» Liste des tâches:
• A. Traduisez en anglais cette phrase du texte sur la passion amoureuse : « Certains, hélas, ne prennent pas les moyens de dépasser leur passion. »
• B. Prolongez le texte sur la passion amoureuse par un court paragraphe qui fait suite à sa dernière phrase.

» Texte source:
————

Si la passion est particulièrement puissante parce que des gestes ont déjà été posés, il faut savoir si l’on veut oui ou non essayer de sortir de l’impasse. Certains, hélas, ne prennent pas les moyens de dépasser leur passion. Mais qu’au moins alors ils aient la délicatesse de ne pas culpabiliser leur conjoint, en reconnaissant que la cause de leur départ est leur propre faiblesse.
Si l’on veut loyalement dominer cette pulsion, il faut cesser de croire que l’on peut guérir d’un amour impossible tant qu’on espère – consciemment ou non – qu’il pourra se réaliser. Or, les demi-mesures dans une rupture sont fréquentes (coups de téléphone, rencontres même très courtes…), et interdisent la cicatrisation de la blessure d’amour.

————

» Jeu de données:
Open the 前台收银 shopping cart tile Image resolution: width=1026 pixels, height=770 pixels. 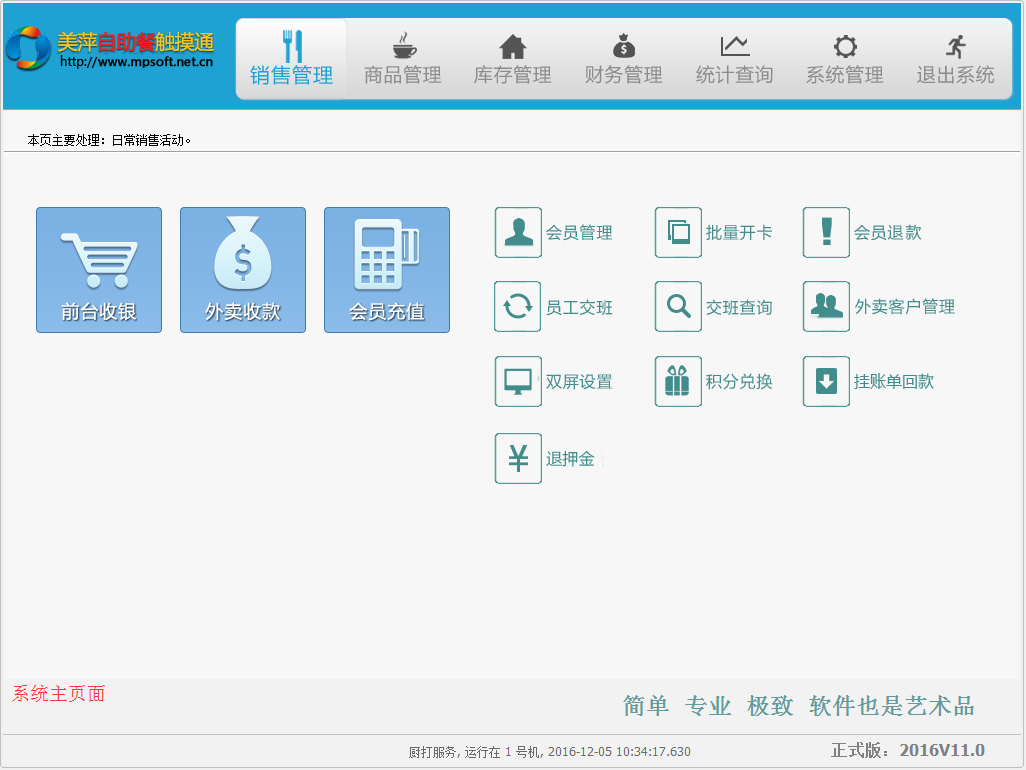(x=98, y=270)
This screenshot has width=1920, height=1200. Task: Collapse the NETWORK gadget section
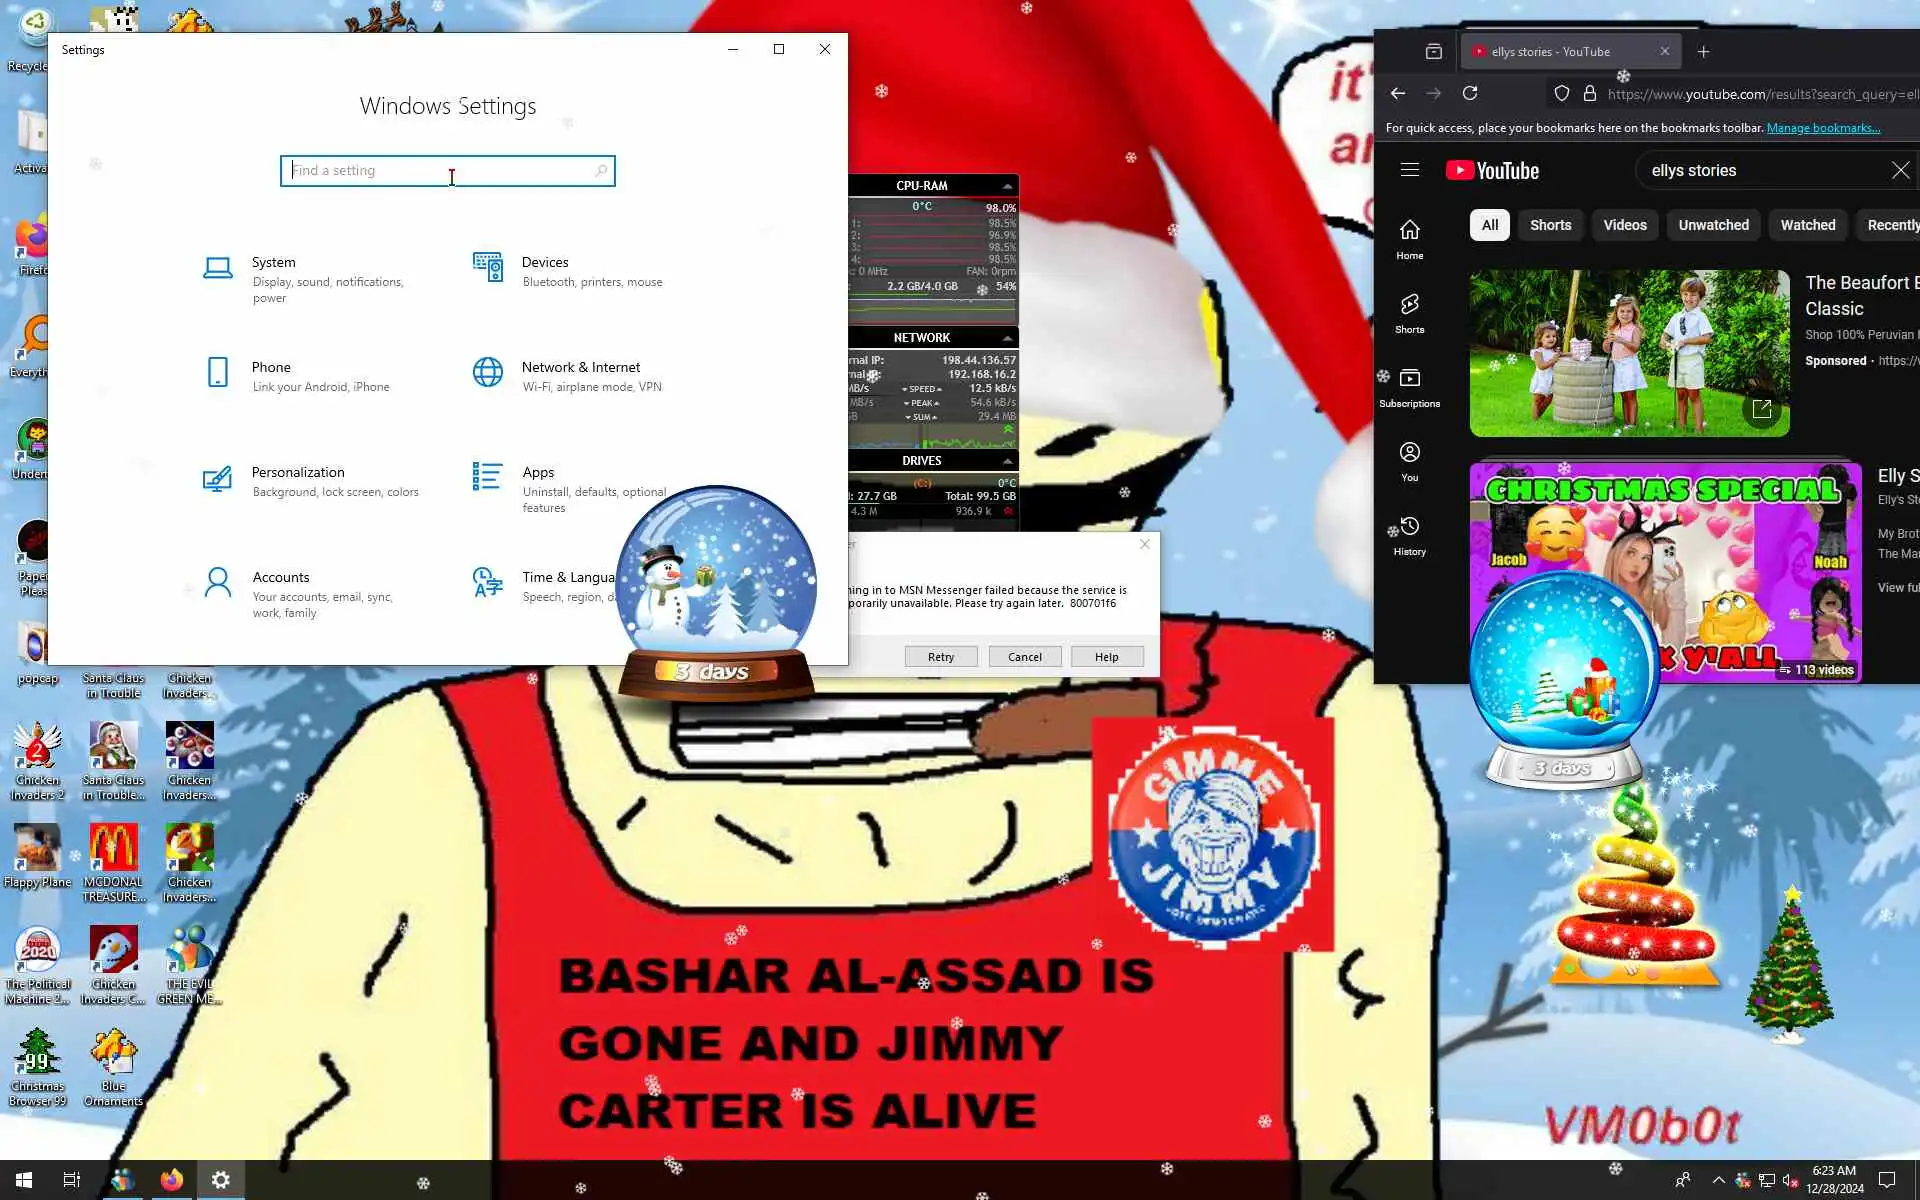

————

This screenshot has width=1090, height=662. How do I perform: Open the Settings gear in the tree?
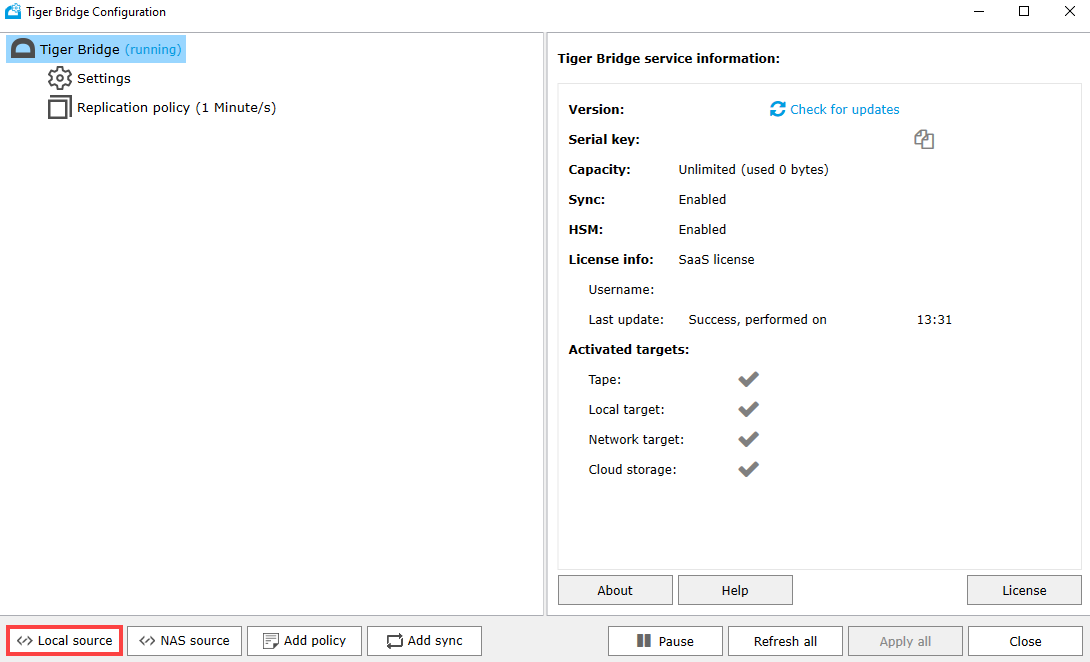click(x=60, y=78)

————

» Réponses par tâche:
• A. Some people, unfortunately, do not take the steps needed to overcome their passion.

• B.
Le couple peut repartir plus fort
L’amour pour le conjoint peut-il revenir ? Certainement, si la rupture est totale, mais après plusieurs mois de guérison, en misant d’abord sur la volonté d’aimer. Reviendront ensuite la tendresse puis l’admiration. Il va sans dire qu’il peut être utile pour le couple de se faire aider par une personne compétente… et dans la prière, par la grâce du Seigneur. Se faire aider notamment pour essayer d’étudier ce qui peut expliquer la déception qui est peut-être au départ de l’attrait pour une autre personne chez l’un des conjoints. Un couple qui dépasse ce problème peut repartir plus uni et plus fort.